|Joined: ||Sun Sep 9th, 2007|
.......Suddenly and quite unexpectedly, we were recently allowed to see a series of Tarot cards painted by Christian Loring (exhibiting at the Autumn Salon) of great finesse and distinction. The colours are beautiful and so subtle that it seems almost impossible to render these Arcana in Black and white. We have not lost hope that one day, a lover of beauty and spiritual thought - perhaps one or more of our readers? - Will reproduce this wonderful Tarot to leave as a legacy for future generations, or help us to do so, on a practical basis.....According to the Astrosophie introductory statement, it sounds like Christian Loring created this deck entirely on his own, inspired by Wirth, and that Rolt-Wheeler first discovered it at an exhibition of the paintings, after it was complete. Rolt-Wheeler then picked it up for serial publication in his journal, and used it to promote the sale of his courses in Cabalism. He says this was the first showing, so the deck was published afterwards, likely as a result of exposure in the magazine. Reading between the lines, my guess is that it was published with an eye toward competing with the Rider-Waite. The war may very well have disrupted the sale or even destroyed the inventory one way or another. Perhaps only some already-sold copies are all that survive.
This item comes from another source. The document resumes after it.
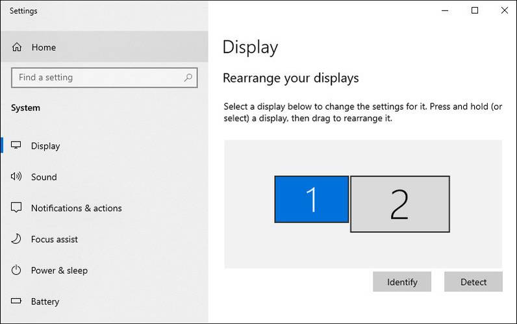Viewport: 517px width, 324px height.
Task: Focus the Find a setting search box
Action: [x=97, y=78]
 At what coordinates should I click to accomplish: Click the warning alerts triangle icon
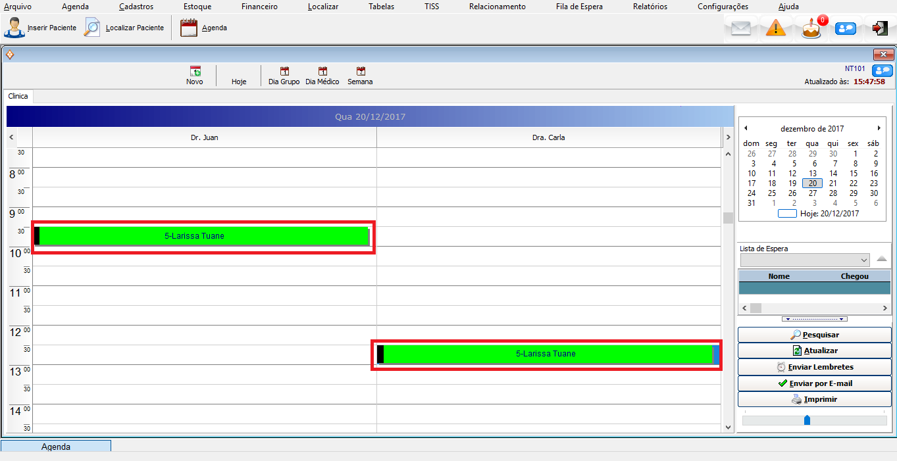[776, 29]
....We are proud to be able to show for the first time this new artistic version of the Tarot....
....It is rare - oh so rare! - To find in the same person an artist gifted with such subtlety and charm, having impeccable design and control of harmonious shades of colour, as well as a serious scholar and occultist. As readers of Astrosophy know, “occultist” is not a title we readily give. Christian Loring is very advanced in Cabbalism and some Mysteries thereto unknown. We are keen that our readers believe in the true artistic and occult value of the paintings that will appear....
...It would not be fair on our part, not to recognize the great merit of the work of other researchers in the same line. Christian Loring was inspired, with some modifications, by the Major Arcana as indicated by Oswald Wirth in his book: Le Tarot des Imagiers du Moyen Age, but, as a specialist in medieval art, is free from the rigid and awkward style of primitive times.
In hindsight, I certainly wish I'd bought this copy, as it was not entirely out of reach, but I wasn't sure of its rarity, and I was onto something else at the time. In any case, I'm sure another will turn up eventually.